Mallery is the only team member who lives full-time at the Hayes Valley house, but the others often sleep over after long days of work. Among the furnishings are a solitary desk lamp and an opened box of plastic forks. | Source: Amanda Andrade-Rhoades/The Standard

Two rooms over, in a space decorated with a tropical rainforest wallpaper and hanging artificial green leaves, Luke Clancy is on his tenth call of the day trying to sell Origami’s product to prospective customers. The 22-year-old considers himself the “father of the house” because he taught his coworkers/roommates how to do dishes. 

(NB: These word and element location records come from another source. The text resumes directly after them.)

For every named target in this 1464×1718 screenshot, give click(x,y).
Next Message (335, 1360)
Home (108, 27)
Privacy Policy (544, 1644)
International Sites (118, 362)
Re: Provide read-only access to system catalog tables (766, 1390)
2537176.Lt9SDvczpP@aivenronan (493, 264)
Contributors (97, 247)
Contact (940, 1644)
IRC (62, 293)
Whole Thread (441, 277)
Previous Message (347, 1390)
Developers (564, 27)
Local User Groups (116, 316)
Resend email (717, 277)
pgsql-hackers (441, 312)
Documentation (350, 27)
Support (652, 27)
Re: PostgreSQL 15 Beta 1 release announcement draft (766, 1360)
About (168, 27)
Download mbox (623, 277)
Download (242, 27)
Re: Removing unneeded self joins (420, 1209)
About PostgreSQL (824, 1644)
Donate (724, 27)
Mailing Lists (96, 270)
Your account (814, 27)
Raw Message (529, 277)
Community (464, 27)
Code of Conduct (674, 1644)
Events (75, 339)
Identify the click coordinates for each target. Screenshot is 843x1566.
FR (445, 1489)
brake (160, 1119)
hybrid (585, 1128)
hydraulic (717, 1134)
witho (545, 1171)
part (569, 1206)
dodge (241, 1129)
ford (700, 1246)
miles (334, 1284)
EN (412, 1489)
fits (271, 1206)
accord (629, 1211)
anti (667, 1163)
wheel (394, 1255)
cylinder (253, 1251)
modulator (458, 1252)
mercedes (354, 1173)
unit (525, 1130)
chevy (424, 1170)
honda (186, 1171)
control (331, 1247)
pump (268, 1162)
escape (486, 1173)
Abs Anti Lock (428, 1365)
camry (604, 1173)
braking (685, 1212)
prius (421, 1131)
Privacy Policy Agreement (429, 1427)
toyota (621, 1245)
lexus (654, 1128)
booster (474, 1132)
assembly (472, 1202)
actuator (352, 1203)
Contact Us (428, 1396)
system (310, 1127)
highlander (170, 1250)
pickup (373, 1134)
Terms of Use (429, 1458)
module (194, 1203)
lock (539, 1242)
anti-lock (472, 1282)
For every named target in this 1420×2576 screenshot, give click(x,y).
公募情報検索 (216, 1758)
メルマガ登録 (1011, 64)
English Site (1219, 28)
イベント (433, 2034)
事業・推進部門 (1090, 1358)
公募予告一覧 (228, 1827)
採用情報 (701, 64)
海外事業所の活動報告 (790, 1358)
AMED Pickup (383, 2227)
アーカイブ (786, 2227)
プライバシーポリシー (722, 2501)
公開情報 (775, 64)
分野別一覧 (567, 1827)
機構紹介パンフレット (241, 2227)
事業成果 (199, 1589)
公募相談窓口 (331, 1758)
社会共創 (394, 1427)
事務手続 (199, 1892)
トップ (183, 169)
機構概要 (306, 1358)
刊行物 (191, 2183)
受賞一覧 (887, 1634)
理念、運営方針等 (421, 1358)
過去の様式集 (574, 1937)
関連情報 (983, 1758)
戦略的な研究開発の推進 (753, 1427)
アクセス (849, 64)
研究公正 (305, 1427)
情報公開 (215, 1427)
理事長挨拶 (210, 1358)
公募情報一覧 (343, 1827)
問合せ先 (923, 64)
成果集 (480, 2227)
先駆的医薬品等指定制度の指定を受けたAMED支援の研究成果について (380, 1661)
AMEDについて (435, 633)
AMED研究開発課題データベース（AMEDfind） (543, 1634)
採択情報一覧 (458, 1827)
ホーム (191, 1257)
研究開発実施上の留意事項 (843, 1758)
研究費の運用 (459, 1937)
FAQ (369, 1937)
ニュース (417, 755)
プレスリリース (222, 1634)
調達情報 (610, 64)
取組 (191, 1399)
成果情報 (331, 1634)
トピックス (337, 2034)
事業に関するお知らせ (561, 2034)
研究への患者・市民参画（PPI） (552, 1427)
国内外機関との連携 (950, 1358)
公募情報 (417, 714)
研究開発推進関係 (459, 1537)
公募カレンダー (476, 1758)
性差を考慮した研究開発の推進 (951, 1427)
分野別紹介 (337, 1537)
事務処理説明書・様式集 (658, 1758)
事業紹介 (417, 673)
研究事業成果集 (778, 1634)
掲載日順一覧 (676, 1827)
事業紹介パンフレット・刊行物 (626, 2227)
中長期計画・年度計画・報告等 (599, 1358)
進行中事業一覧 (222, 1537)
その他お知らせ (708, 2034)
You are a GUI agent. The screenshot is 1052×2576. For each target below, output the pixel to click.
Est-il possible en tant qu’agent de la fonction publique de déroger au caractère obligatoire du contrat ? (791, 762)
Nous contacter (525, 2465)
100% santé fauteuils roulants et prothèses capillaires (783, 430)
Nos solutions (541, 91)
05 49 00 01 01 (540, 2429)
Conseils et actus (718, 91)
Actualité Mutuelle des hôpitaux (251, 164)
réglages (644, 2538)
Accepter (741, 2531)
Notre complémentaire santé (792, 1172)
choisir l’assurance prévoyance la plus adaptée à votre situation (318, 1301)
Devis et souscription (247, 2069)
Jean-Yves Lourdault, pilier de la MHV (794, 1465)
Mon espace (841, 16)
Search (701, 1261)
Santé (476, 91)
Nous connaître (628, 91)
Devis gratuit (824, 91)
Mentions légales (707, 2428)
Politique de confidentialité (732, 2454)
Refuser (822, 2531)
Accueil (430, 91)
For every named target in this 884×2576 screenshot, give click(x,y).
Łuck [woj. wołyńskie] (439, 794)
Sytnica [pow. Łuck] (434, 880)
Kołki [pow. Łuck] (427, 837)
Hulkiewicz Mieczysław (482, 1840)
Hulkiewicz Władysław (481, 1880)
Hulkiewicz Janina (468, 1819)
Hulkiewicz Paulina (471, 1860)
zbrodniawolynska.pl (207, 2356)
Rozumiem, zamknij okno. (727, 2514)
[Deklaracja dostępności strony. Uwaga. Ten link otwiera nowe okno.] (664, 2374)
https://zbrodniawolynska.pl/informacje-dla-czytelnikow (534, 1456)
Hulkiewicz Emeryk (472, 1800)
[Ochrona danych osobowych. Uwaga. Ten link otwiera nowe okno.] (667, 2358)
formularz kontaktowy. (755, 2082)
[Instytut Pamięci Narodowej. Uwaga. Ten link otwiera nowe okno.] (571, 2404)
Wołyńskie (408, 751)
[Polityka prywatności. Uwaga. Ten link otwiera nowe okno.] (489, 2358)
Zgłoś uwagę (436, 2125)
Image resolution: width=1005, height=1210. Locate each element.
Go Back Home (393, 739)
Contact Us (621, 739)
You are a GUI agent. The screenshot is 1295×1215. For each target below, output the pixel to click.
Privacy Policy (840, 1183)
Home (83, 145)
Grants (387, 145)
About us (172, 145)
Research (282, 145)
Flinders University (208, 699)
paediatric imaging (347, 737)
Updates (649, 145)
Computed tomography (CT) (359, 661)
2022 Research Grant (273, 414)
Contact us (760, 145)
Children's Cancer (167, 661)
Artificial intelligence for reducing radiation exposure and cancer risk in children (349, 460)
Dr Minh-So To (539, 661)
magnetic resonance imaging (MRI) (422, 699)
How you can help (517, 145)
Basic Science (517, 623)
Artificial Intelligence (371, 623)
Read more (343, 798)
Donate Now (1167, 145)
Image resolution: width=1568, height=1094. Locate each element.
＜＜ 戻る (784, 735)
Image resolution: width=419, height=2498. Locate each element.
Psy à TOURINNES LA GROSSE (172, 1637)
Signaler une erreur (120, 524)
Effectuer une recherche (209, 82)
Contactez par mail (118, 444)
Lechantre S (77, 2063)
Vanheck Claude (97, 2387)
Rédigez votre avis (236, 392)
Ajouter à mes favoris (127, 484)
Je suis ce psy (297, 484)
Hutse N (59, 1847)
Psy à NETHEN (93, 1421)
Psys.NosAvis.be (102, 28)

A man in a blue shirt sits on a chair in a home office with a desk, lamp, and computer. A leafy plant hangs overhead, and a window with a forest view is behind.
Before Luke Clancy became the sales guru at Origami Agents, he spent his days at Blue Bottle in SoMa networking with founders and investors in an effort to become a Silicon Valley "superconnector." | Source: Amanda Andrade-Rhoades/The Standard

As the company enters a hiring blitz and is poised to outgrow its Hayes Valley setup, Clancy is gearing up to become a moderating force in the company when the first argument inevitably takes place. 

“It’ll be something related to our product.” Clancy said. “Or maybe Austin’s ground beef.”